Eumenes put a hand on his shoulder. ‘Win or lose, we’re done. My horses wouldn’t go forward again, and our remounts are six stades away, behind the elephants.’
‘Get me to my feet,’ Satyrus said.
A huge, hairy hand appeared in his peripheral vision, grabbed his arm and pulled.
‘I waited,’ Alexander said. ‘You look like shit. Now what do we do?’
Satyrus forced a smile. ‘Herakles,’ he prayed.
The farmyard was a charnel house. And the Exiles were giving way to yet more Lydians – or perhaps Phrygians or Mysians. Not giving way so much as dying.
But on the other side of the farmyard Antigonus’s phalanx was in trouble.
Satyrus made himself turn his head. ‘Charmides, dismount the escort.’ He took a drink of wine – unwatered wine – from Eumenes. ‘You are my favourite,’ he said to the archon.
‘Are you insane?’ Eumenes asked with admiration. Behind him, Coenus shook his head.
‘Alexander, form your peltasts as tight as you can. We go
through
the farmyard into the enemy phalanx.’ He met the giant’s eyes, and the man nodded.
‘We can do that,’ he said reasonably.
Charmides formed the surviving marines across the front of the crowd of peltasts. The Olbian hippeis left their horses and fell in. All in all, they had quite a few men, tipped with a thin front rank of men in full armour – head to toe armour, in fact.
Satyrus drew his sword, took a deep breath, and swallowed bile. He had to fight the reflex to retch. There was no time.

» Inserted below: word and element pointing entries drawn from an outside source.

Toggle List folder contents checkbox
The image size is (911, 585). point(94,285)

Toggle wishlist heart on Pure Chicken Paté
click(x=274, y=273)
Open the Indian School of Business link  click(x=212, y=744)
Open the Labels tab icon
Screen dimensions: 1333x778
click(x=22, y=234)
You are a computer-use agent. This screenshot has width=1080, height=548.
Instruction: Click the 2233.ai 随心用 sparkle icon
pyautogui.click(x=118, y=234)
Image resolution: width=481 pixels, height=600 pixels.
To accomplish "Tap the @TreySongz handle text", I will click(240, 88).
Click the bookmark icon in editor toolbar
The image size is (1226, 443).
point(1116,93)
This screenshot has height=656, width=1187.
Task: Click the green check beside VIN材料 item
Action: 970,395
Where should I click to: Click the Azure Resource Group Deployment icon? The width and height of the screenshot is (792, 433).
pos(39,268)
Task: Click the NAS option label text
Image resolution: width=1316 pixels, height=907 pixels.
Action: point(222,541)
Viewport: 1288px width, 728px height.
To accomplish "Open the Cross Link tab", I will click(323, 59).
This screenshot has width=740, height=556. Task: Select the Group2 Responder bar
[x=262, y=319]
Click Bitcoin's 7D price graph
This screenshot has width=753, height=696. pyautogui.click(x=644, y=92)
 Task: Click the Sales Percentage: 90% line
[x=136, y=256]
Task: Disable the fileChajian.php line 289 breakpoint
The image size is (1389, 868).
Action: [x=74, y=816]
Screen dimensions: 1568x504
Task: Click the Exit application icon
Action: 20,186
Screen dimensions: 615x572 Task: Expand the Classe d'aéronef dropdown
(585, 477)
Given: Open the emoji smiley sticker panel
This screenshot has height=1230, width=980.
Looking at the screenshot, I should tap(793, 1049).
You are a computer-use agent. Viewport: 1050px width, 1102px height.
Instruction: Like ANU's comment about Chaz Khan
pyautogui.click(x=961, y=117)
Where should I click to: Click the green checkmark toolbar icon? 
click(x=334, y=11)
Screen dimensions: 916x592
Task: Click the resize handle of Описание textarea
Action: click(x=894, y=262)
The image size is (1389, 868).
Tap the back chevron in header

He took another swallow from his trumpeter – water – and Herakles cleared his head, so he could see it all: he saw Crax die under the tree behind the farmhouse, the last man in a knot of brave men, and a ring of enemies at his feet. He saw Diodorus, still mounted, still fighting, and Carlus, the German, with an axe, covering his back. He saw Apollodorus in the front of Nikephorus’s phalangites. And he saw Antigonus – a tired old man, pointing to the near collapse of the Exiles and shouting.
‘Now or never, lad,’ Coenus said.
‘Follow me,’ Satyrus shouted, and ran down the hillock into the farmyard.
They crashed through the enemy hoplites trying to storm the farmyard from the flank – scattered or killed them – then the horse marines and the Olbians plunged into the open flank of the Antigonid foot companions, heavily armoured men with axes and swords.